If you look carefully at the above points, we notice that the remaining points are derived from the first point itself, i.e. the input being asynchronous, STC/HTC being not met all these statements basically mean that the input to a flip-flop changes between the setup and hold time.  

Effects:

Once a flip-flop goes into a metastable state, the amount of time it may take to settle to one of the valid states remains unknown. So, if the data output signal resolves to a valid state before the next register captures the data, then the metastable signal does not negatively impact the system operation. But if the metastable signal does not resolve to a valid state before it reaches the next register, it can cause the system to fail and these failures are very difficult to track down and correct.

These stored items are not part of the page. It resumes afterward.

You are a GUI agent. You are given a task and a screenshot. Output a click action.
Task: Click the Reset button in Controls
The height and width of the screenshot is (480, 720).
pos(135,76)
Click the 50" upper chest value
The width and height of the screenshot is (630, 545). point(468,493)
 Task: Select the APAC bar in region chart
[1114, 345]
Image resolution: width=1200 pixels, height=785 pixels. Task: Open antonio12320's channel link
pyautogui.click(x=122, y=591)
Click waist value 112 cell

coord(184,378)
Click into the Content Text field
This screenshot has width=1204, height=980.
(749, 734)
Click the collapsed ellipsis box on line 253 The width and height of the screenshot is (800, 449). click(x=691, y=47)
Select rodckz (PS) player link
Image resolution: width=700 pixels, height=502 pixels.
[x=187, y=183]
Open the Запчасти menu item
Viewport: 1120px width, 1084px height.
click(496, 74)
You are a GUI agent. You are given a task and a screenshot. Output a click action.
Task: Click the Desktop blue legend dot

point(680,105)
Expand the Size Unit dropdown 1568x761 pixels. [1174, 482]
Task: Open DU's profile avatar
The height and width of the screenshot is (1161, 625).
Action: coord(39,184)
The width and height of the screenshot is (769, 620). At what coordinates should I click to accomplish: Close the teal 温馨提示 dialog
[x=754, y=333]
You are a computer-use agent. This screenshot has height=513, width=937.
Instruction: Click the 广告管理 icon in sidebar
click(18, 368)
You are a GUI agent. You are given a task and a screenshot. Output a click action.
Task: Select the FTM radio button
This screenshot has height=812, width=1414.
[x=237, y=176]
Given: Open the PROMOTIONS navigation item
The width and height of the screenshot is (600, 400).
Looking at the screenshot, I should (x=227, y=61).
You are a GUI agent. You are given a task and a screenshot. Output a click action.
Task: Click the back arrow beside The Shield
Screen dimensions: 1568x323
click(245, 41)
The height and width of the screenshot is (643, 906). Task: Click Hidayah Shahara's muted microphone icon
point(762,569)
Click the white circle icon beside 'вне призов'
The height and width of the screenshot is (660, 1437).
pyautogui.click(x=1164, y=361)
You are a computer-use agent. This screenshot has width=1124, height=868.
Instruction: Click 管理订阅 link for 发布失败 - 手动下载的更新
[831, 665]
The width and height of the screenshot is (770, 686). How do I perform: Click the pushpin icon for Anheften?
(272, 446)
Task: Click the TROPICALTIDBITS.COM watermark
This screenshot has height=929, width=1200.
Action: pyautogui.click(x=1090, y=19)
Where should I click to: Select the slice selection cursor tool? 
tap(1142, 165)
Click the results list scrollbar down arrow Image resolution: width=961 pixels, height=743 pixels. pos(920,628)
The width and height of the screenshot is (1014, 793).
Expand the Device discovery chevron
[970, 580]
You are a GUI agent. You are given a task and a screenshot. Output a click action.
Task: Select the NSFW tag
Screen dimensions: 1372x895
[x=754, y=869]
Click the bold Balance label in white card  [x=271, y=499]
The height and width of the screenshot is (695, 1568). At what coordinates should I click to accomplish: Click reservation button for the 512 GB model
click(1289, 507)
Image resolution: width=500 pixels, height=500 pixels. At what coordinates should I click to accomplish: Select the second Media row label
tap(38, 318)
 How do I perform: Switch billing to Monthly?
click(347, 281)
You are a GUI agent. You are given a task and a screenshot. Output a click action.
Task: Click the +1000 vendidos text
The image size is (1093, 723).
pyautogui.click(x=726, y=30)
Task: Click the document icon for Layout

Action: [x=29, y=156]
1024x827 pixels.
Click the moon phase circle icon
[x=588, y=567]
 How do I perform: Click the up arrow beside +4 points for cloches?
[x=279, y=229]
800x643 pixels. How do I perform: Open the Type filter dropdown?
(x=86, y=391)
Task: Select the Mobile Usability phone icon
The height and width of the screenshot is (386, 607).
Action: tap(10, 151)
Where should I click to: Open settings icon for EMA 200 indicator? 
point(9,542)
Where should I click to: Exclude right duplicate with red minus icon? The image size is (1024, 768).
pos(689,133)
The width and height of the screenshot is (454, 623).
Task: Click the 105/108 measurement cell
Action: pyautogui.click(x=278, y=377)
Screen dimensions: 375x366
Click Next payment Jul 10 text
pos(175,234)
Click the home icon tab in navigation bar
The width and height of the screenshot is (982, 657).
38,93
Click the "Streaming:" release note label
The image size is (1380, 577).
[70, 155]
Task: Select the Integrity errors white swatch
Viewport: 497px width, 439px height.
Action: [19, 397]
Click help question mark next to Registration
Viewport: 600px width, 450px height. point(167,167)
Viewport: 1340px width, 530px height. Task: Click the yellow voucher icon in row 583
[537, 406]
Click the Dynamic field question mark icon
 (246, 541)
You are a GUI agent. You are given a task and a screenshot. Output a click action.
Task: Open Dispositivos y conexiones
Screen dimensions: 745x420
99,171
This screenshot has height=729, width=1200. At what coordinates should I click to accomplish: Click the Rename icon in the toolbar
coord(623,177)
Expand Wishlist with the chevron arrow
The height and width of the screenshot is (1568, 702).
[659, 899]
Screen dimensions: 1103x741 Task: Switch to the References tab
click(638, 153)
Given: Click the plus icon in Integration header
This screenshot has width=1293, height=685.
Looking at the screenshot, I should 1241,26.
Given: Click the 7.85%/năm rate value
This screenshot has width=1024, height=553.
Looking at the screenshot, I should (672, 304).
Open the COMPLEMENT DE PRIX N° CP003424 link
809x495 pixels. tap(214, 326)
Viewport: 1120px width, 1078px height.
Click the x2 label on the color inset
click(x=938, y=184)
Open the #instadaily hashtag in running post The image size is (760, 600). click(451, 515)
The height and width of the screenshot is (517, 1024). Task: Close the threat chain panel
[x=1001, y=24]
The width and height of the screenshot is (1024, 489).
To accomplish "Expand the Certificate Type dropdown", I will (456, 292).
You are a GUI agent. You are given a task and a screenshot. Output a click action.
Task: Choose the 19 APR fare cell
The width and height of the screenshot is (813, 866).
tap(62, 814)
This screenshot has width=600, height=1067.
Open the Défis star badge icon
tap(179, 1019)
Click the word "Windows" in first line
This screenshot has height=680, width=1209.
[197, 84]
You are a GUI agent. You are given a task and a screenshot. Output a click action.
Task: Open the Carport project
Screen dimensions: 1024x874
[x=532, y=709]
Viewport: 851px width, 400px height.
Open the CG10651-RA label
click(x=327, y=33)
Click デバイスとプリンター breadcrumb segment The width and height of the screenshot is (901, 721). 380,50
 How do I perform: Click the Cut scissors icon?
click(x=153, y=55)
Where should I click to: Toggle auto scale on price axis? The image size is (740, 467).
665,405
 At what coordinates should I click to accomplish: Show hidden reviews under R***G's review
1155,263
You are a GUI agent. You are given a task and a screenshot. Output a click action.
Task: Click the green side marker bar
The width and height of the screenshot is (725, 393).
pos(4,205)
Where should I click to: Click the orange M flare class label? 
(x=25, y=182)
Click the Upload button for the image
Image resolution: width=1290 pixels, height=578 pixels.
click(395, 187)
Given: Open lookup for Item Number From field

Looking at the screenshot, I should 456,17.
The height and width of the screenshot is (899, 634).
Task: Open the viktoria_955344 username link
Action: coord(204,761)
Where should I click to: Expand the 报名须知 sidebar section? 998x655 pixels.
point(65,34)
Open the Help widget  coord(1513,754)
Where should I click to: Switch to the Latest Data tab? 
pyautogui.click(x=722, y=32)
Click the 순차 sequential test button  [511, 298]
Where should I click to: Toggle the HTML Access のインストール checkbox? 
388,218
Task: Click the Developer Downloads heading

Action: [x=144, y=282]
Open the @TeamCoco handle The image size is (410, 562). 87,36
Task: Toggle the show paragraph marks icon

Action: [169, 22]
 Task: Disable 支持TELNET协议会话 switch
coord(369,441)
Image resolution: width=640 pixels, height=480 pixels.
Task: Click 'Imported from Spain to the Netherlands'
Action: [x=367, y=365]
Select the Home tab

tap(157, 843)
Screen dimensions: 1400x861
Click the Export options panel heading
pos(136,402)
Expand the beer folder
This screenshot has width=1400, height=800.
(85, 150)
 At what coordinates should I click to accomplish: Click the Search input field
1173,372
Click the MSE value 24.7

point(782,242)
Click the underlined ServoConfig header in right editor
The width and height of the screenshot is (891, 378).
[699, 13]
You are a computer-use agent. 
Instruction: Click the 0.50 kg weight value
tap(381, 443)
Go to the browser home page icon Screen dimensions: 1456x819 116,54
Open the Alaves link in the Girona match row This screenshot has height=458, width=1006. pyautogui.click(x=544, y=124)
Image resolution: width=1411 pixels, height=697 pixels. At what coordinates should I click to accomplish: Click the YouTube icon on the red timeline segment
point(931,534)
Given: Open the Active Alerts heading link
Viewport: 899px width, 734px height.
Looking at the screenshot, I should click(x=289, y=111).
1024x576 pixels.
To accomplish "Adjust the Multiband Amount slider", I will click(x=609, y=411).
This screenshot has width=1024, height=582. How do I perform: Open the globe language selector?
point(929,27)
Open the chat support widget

So, care must be taken while designing a system for possible metastabilities. We can't eliminate metastability completely, but synchronizers are used to reduce the chances of failure and is discussed in next section.

Synchronizers:

Synchronizer can be thought of as an interface connecting the outer asynchronous world to the synchronous system and tries to eliminate metastability as much as possible. It utilizes the fact that for a flip-flop in the metastable state the probability that it will settle to a valid state increases exponentially with time.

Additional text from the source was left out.